I. According to a 2013 study done by the Pew Research Center, the average American adult reads (or listens to) 12 books a year. I’ve read 11 so far, and that number seems so puny. I’m currently in the middle of The Veins of the Ocean, The Paper Magician, The Drawing of the Three, and I just started Crafting Novels & Short Stories: The Complete Guide to Writing Great Fiction. So, I know that number is on the rise, but I wish I hadn’t wasted so  much of this year NOT reading.

II. Speaking of Crafting Novels & Short Stories, I’ve started writing. Aside from keeping up this blog, I’ve also been jotting ideas down for fiction. I’ve never been a good writer, I don’t think. I’ve received minor praise in the past for some class assignments – a short story or a poem here and there, but if we’re being honest, my attempts are often remedial and mundane. But the summer I turned 30, we went to the beach, and one night I sat on the back porch and wrote an entire story about one of the most important relationships of my life. And I’m actually very proud of it. Since then, I’ve had other ideas here and there, and I feel like now is the time to start writing them down. I want to see where they can go with a little guidance, direction and editing. I’m excited. I hope I don’t suck.

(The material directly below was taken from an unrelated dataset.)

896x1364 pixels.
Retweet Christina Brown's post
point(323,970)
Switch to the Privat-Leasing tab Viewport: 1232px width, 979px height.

III. I said before that I don’t want too much structure to this blog, but I do want to make a goal to write enough to have a post every weekday. I’m pretty far behind in my Book Reviews, and there a few projects I’m planning for around the house that I’d like to share. I’m praying that my summer slows down enough so that I can sit down with a cup of coffee or a glass of wine, and really commit to this. Not for any outward plans, but just because writing a little bit every day help you become a better writer, a better communicator.

I have a terrible memory, and I make jokes all the time that I’m losing words, but as I get older, the jokes become less funny and take on a slightly serious, slightly scary tone. I don’t want to lose words anymore. I want to keep them, hold them, cherish them, use them.

So I want to use this little corner of the Internet to keep my words from leaving me. I hope that’s okay. I hope it works.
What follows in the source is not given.